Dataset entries
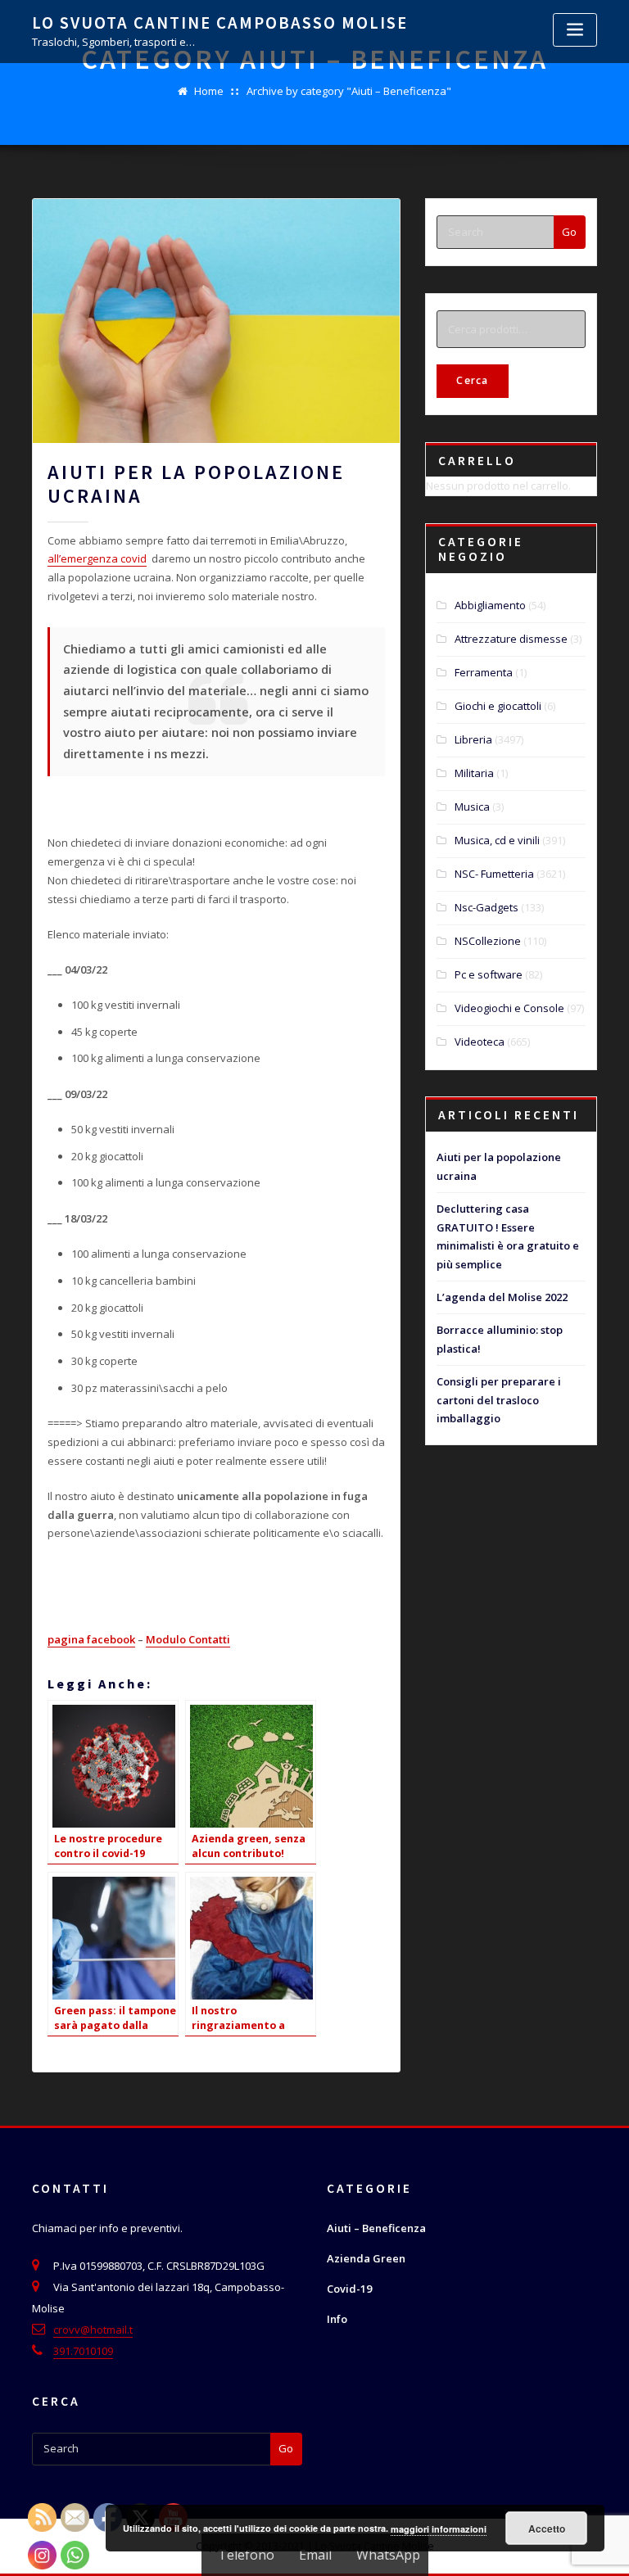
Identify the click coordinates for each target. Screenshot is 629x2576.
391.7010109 (83, 2350)
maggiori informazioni (438, 2529)
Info (337, 2319)
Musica (472, 806)
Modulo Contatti (188, 1639)
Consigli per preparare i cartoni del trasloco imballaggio (499, 1400)
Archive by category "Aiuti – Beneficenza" (349, 91)
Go (569, 231)
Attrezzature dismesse (511, 638)
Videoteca (480, 1041)
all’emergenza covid (97, 558)
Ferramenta (484, 672)
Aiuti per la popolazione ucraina (196, 483)
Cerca (472, 380)
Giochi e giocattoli (498, 705)
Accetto (546, 2528)
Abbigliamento (490, 605)
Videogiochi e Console (509, 1008)
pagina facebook (91, 1639)
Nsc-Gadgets (486, 907)
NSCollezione (488, 940)
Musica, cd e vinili (497, 840)
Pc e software (489, 974)
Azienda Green (366, 2258)
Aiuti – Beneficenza (376, 2228)
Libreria (473, 739)
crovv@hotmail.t (93, 2329)
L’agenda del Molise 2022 (502, 1297)
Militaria (474, 773)
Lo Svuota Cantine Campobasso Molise (220, 23)
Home (209, 91)
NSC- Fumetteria (494, 873)
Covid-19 (349, 2288)
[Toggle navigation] (575, 30)
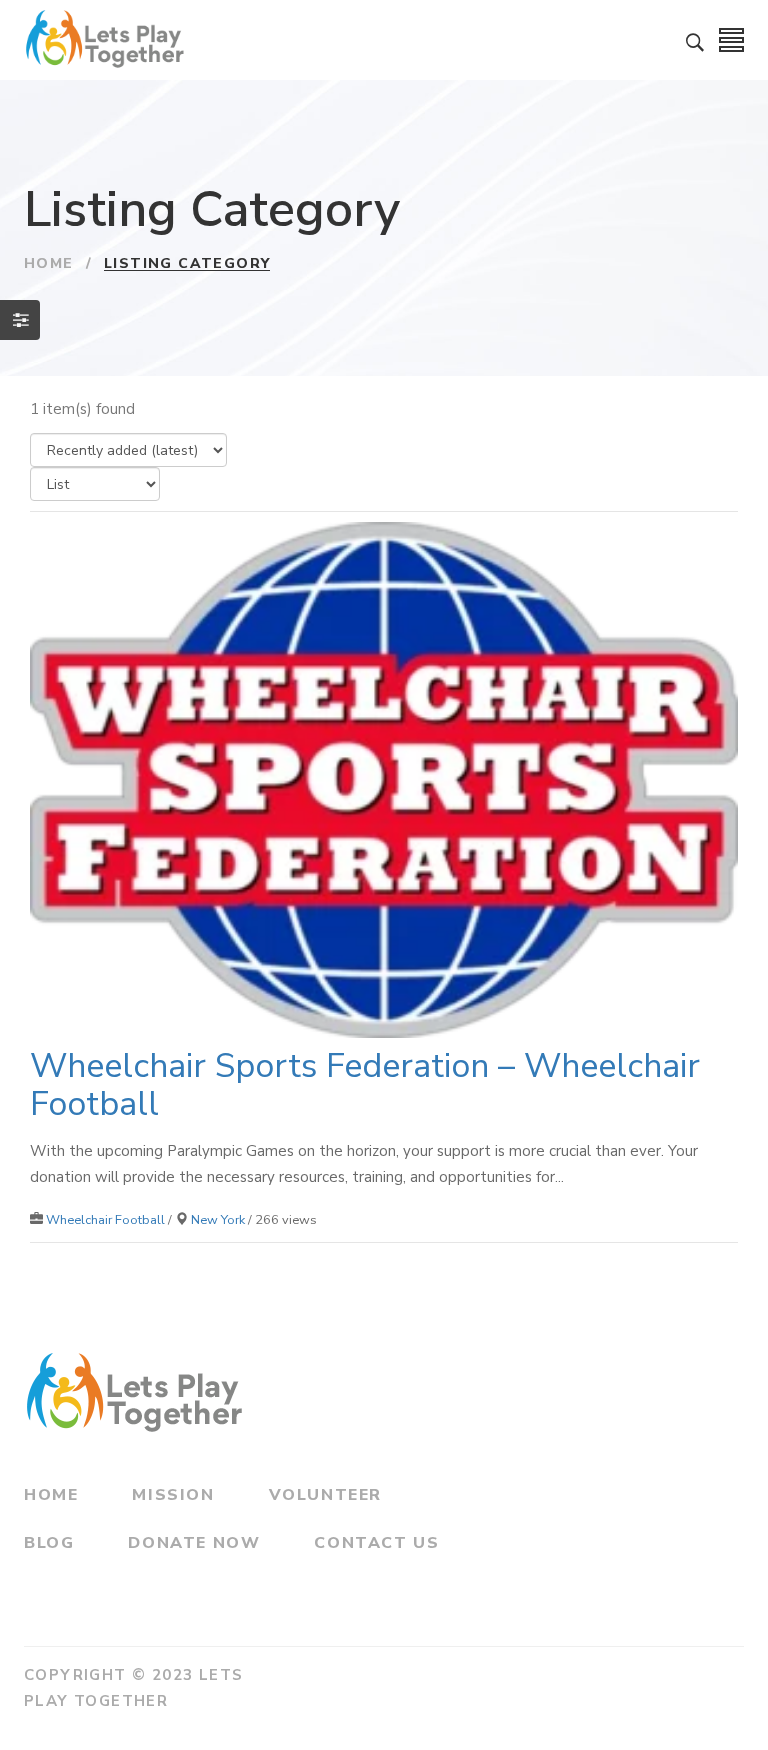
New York (218, 1220)
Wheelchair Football (105, 1220)
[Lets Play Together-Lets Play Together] (111, 40)
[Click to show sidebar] (20, 320)
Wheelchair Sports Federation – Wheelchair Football (365, 1084)
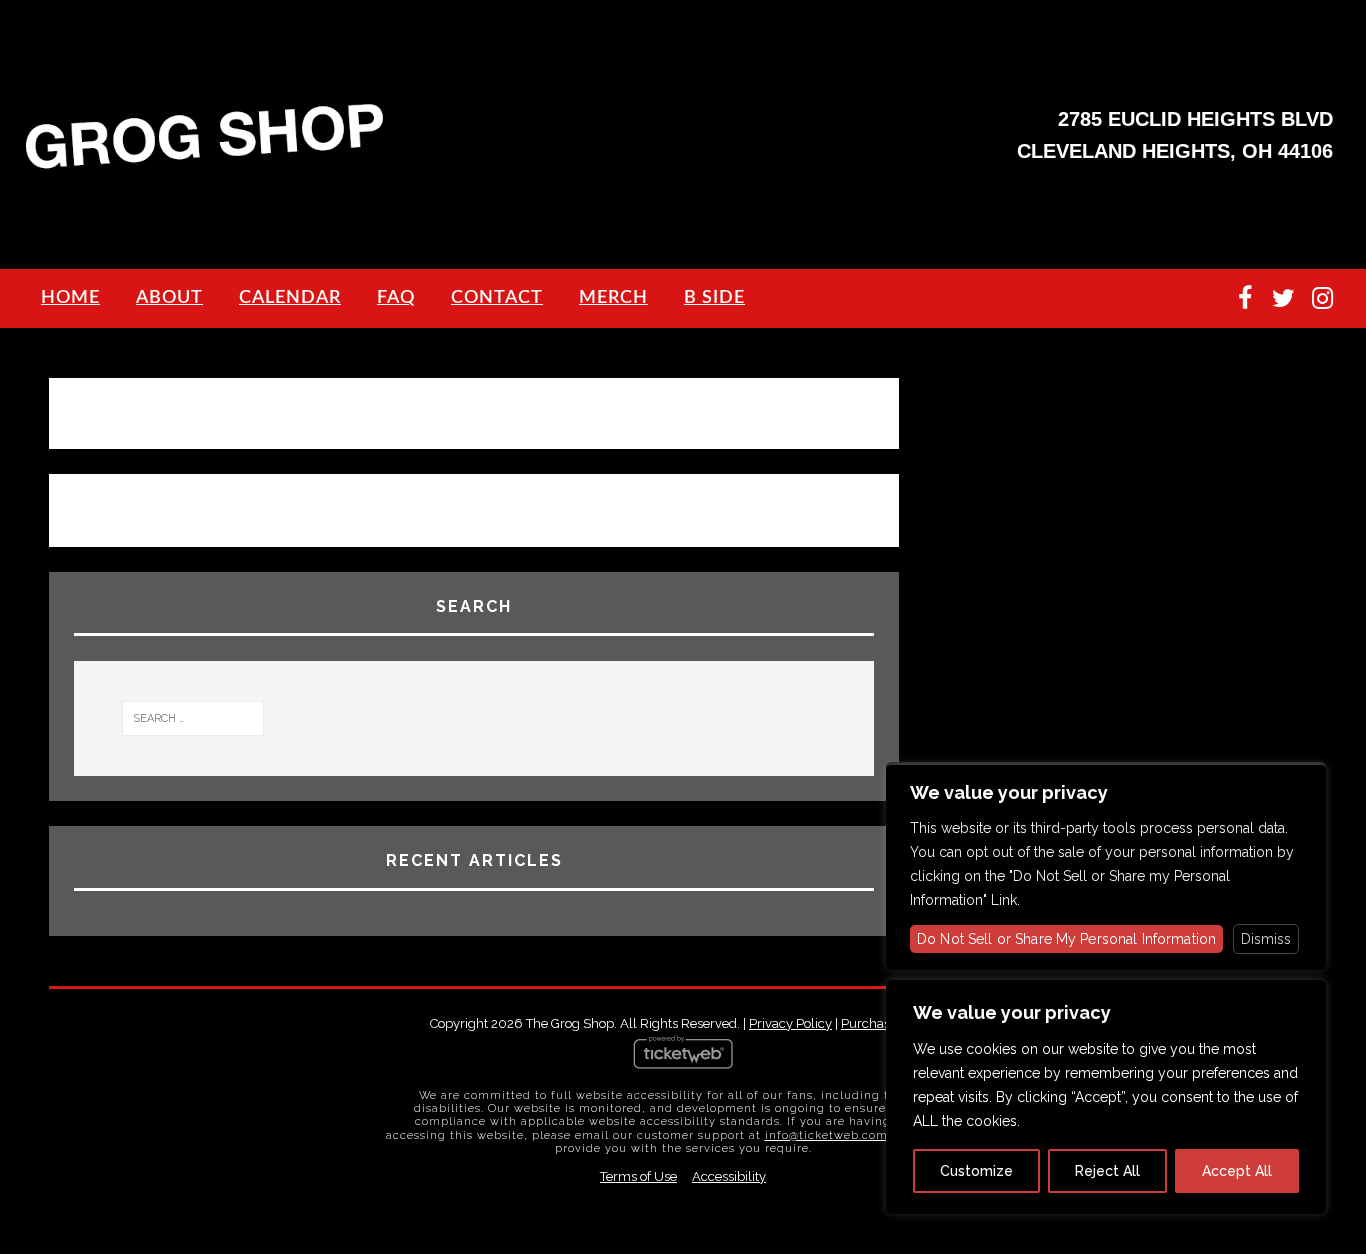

The task →
Although the records above contain pictures, the copy should not; retype exactly the lines from the one containing "Archive by category" through the one containing "Wheelchair Football (105, 1220)".

Response to this task →
Archive by category "Aiuti – Beneficenza" (349, 91)
Go (569, 231)
Attrezzature dismesse (511, 638)
Videoteca (480, 1041)
all’emergenza covid (97, 558)
Ferramenta (484, 672)
Aiuti per la popolazione ucraina (196, 483)
Cerca (472, 380)
Giochi e giocattoli (498, 705)
Accetto (546, 2528)
Abbigliamento (490, 605)
Videogiochi e Console (509, 1008)
pagina facebook (91, 1639)
Nsc-Gadgets (486, 907)
NSCollezione (488, 940)
Musica, cd e vinili (497, 840)
Pc e software (489, 974)
Azienda Green (366, 2258)
Aiuti – Beneficenza (376, 2228)
Libreria (473, 739)
crovv@hotmail.t (93, 2329)
L’agenda del Molise 2022 (502, 1297)
Militaria (474, 773)
Lo Svuota Cantine Campobasso Molise (220, 23)
Home (209, 91)
NSC- Fumetteria (494, 873)
Covid-19 (349, 2288)
[Toggle navigation] (575, 30)
New York (218, 1220)
Wheelchair Football (105, 1220)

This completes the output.